Rows from a screen grounding dataset

* START *

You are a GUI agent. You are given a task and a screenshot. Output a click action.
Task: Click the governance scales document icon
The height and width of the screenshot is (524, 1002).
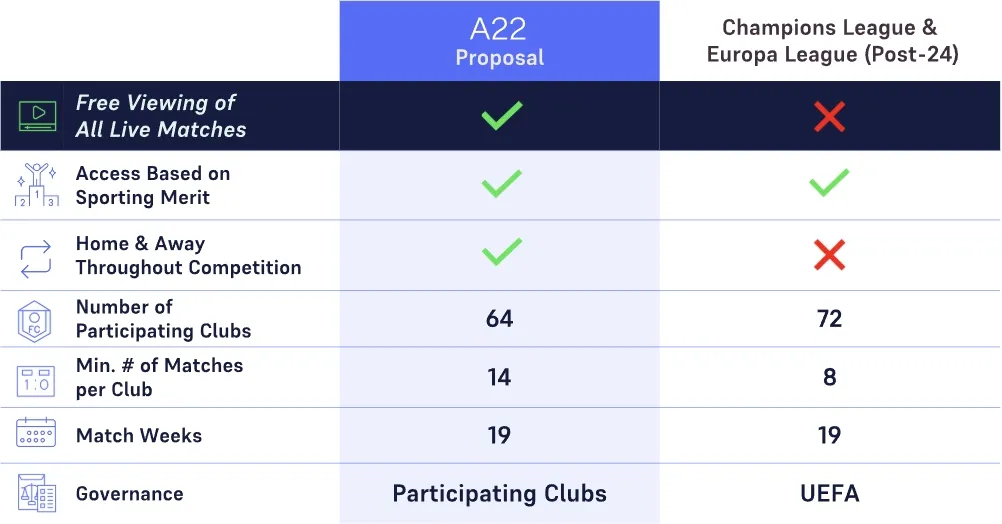point(37,493)

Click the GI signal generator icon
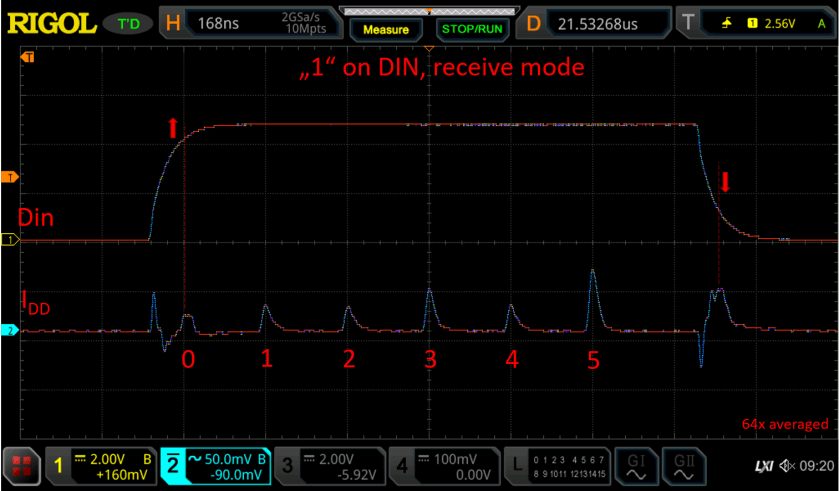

* END *

## YOUR TASK
Output every line of the material above word for word. Omit the pictures.

## RESULT BELOW
You are a GUI agent. You are given a task and a screenshot. Output a click action.
Task: Click the governance scales document icon
The height and width of the screenshot is (524, 1002).
point(37,493)

Click the GI signal generator icon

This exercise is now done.